=== Trecho selecionado ===

Isolamento: todos os casos confirmados podem ser efetivamente isolados (em hospitais e/ou acomodações destinadas a casos moderados e leves, ou em casa, providos de assistência suficiente, caso uma acomodação especificada não esteja disponível) imediatamente e até não serem mais potencialmente infecciosos.
Quarentena: todos os contatos próximos devem ser rastreados, colocados em quarentena e monitorados por 14 dias, em acomodações especializadas ou em casa. O monitoramento e assistência podem ser feitos através de uma combinação entre visitação por agentes comunitários voluntários, ligações telefônicas e mensagens de texto.

3-O risco de emergência de surtos em cenários de alta vulnerabilidade são minimizados, o que requer que todos os principais vetores e/ou fatores amplificadores da transmissão  de COVID-19 sejam identificados, e medidas apropriadas sejam adotadas para minimizar o risco de novos surtos e infecções dentro do ambiente hospitalar (por exemplo: prevenção e controle de propagação apropriados, incluindo triagem, e disponibilização de equipamento de proteção individual em estabelecimentos de saúde e instalações de assistência domiciliar).

4-Medidas preventivas em locais de trabalho são estabelecidas buscando a redução de riscos, incluindo diretrizes e recursos apropriados com o objetivo de promover e possibilitar a implementação medidas de prevenção da COVID-19 que seguem os padrões internacionais, em termos de distanciamento físico, higienização das mãos,  comportamento respiratório adequado e, potencialmente, monitoramento de temperatura.

5-Risco de surgimento de casos importados controlado através da análise de origens prováveis e potenciais rotas de importação, e medidas são implementadas para promover rápida detecção e manejo de casos suspeitos entre viajantes (incluindo meios para colocar indivíduos provindos  de áreas com transmissão comunitária em quarentena).

===

Tarefas propostas
a – Indique se cada afirmação concorda com o trecho sobre medidas de controle da COVID-19, respondendo sim ou não e citando as palavras decisivas do texto: (i) os contatos próximos devem ser monitorados por 14 dias; (ii) os casos confirmados só podem ser isolados em hospitais; (iii) o monitoramento de temperatura é apresentado como medida obrigatória nos locais de trabalho.
b – Dê sequência ao trecho sobre medidas de controle da COVID-19, escrevendo o que viria depois da sua última frase.

=== Dados fornecidos ===

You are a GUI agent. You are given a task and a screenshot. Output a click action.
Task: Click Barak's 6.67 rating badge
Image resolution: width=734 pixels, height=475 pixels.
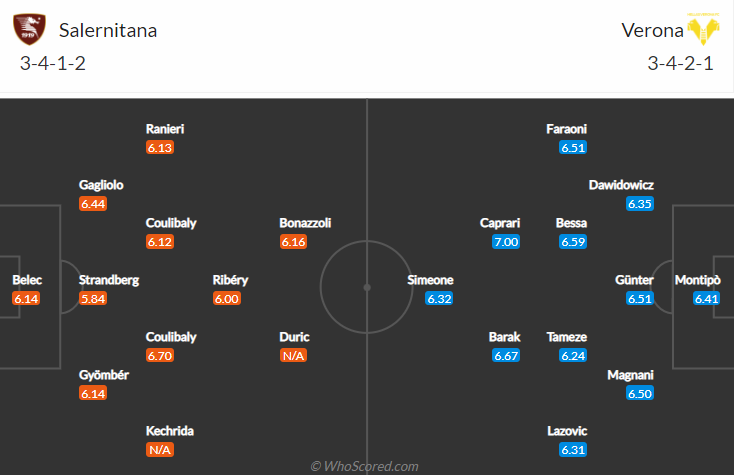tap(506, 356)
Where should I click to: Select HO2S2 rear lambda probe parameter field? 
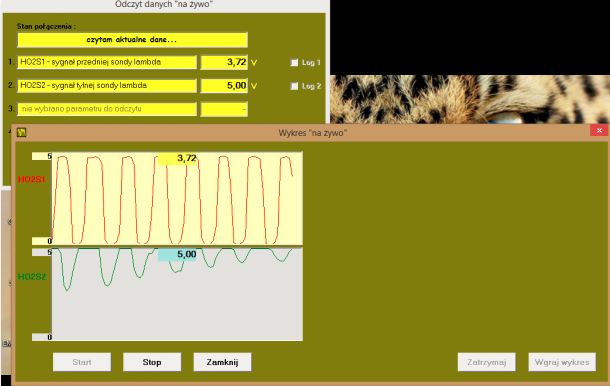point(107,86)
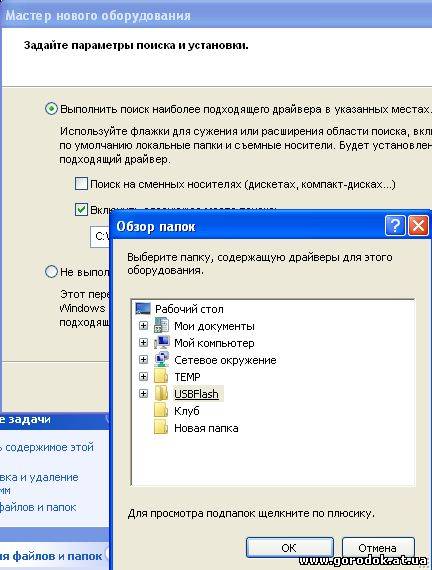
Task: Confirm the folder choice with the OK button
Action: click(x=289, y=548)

===
=== Dados fornecidos ===

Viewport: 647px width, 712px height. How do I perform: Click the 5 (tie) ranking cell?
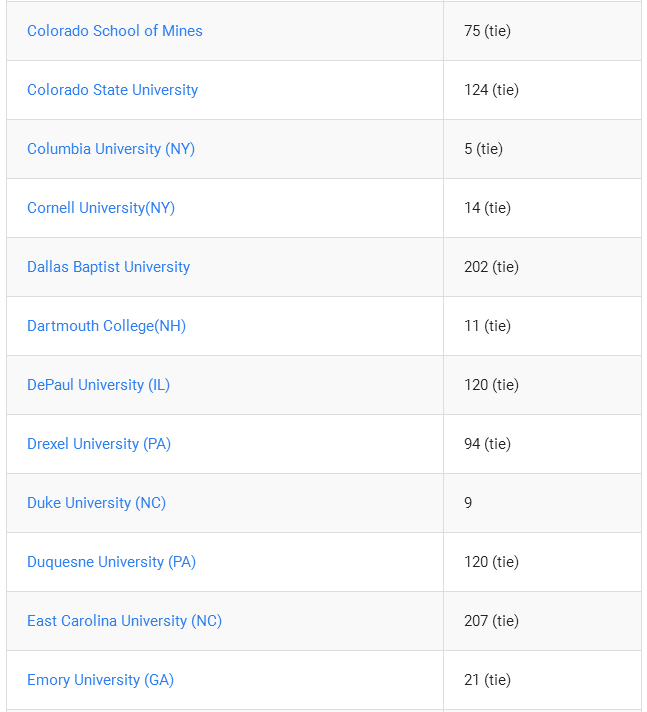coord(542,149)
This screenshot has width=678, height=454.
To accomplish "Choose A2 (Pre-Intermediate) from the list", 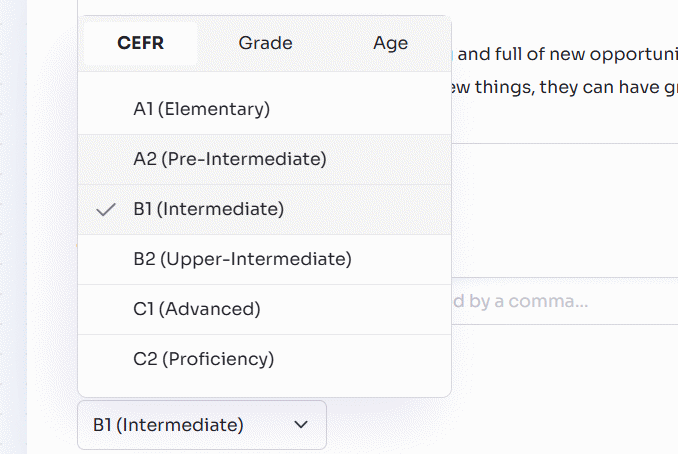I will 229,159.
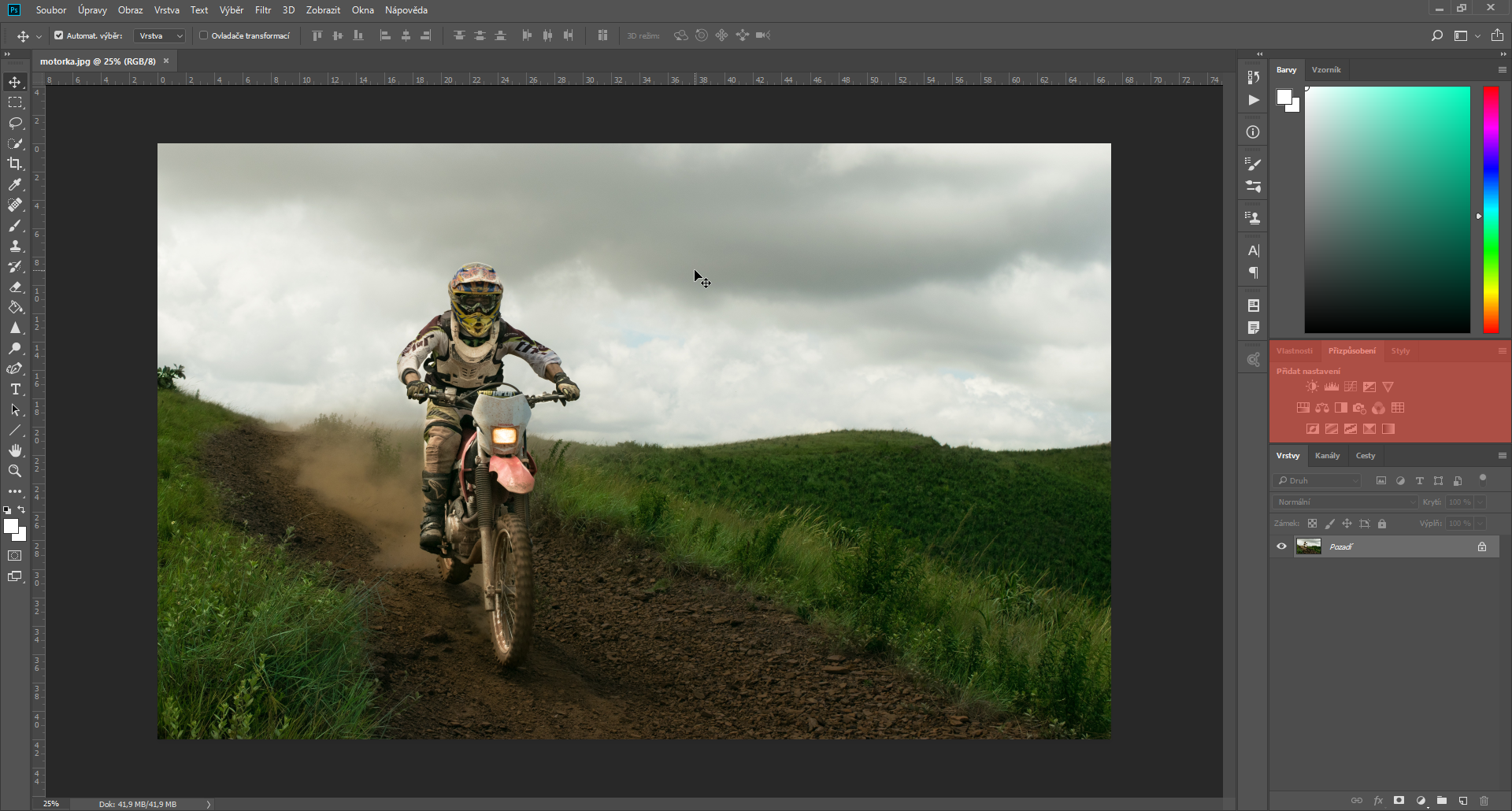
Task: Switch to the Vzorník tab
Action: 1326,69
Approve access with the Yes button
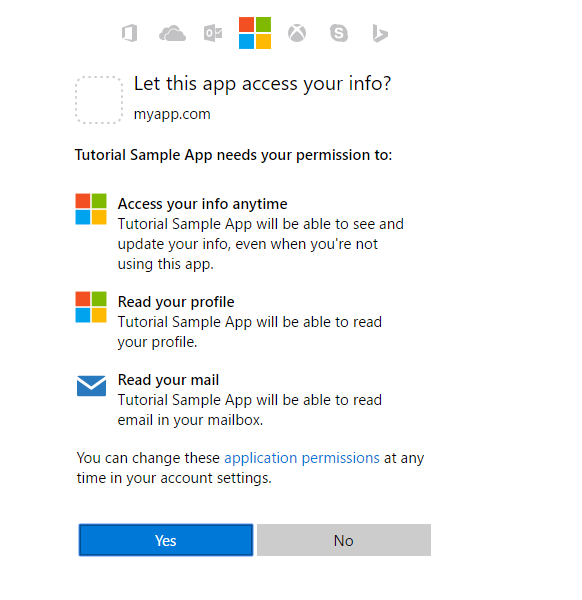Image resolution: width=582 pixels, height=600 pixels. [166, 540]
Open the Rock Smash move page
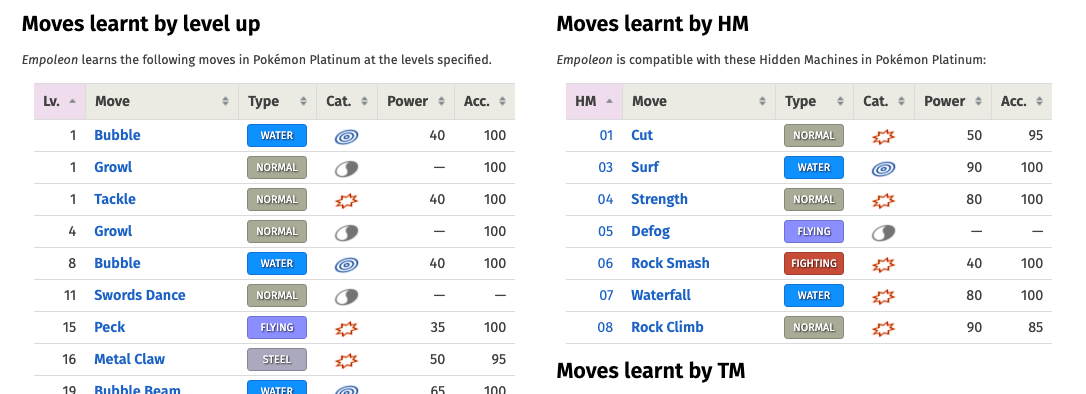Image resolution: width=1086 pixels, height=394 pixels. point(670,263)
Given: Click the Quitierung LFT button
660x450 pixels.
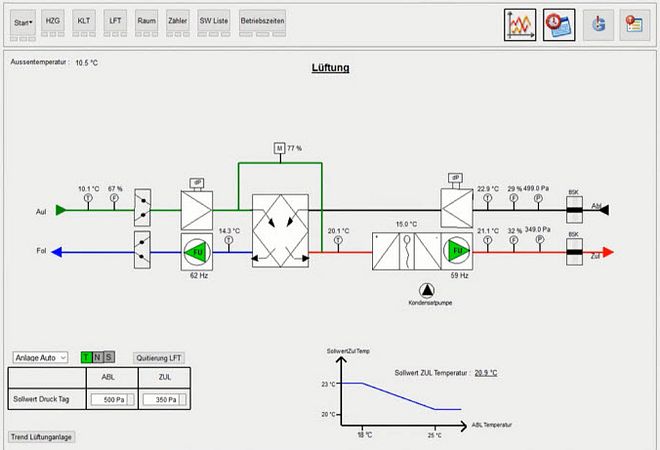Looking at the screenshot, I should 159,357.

===

Respostas às tarefas
a –
(i) Sim: "colocados em quarentena e monitorados por 14 dias".
(ii) Não: "em hospitais e/ou acomodações destinadas a casos moderados e leves, ou em casa".
(iii) Não: "potencialmente, monitoramento de temperatura".

b –
6-Comunidades estão integralmente engajadas e compreendem que a transição implica em um deslocamento significativo, da detecção e tratamento somente de casos graves para a detecção e isolamento de todos os casos, que medidas comportamentais de prevenção devem ser mantidas, e que todos os indivíduos têm um papel fundamental em possibilitar e, em alguns casos, implementar novas medidas de controle.

É evidente que muitos estados que estão tentando flexibilizar a quarentena nem chega perto de cumprir tais requisitos, principalmente aqueles citados nos pontos número 6 e 1 que diz sobre detectar e tratar a maioria dos casos da doença. Em São paulo, por exemplo, sequer conseguimos apenas detectar a maioria dos casos.

Dentro das ciências, principalmente nas exatas e biológicas, há um velho termo utilizado para denominar práticas que não possuem respaldo científico, porém, distorcem os conceitos deste campo para subsidiar uma narrativa tentando utilizar a autoridade que a ciência possui para endossá-la e facilitar a adesão a um público. O termo utilizado para isso é pseudocientífico, justamente pelo fato de tais práticas usarem o mérito científico para justificar uma ideia que não passou pelo próprio crivo científico. Ou seja, a prática aproveita-se de maneira falsa do discurso científico, sem passar pelos esforços basilares que o constituem. Torna-se então possível, mesmo que de forma intelectualmente desonesta, disputar a consciência pública com ideias que não possuem respaldo científico algum.

Tal prática é utilizada almejando diversos fins, desde ganhos pessoais individuais, como charlatões que tentam impor seu nome com algum falso tratamento milagroso – como alguns anos atrás no Brasil aconteceu com a infame “pílula do câncer” – , como também para a manipulação das massas. Não é difícil encontrar temas, recentes e antigos, que foram apresentados e sustentados perante ao público com bases extremamente pseudocientíficas: Todas as propostas de reforma da previdência das últimas décadas, controle compulsório dos gastos públicos pela PEC 241, extração de nióbio como salvação da economia brasileira, uso de hidroxicloroquina para tratar a covid-19, etc. E agora, adicionamos mais uma a essa lista, a flexibilização da quarentena em pleno crescimento da curva de contágio.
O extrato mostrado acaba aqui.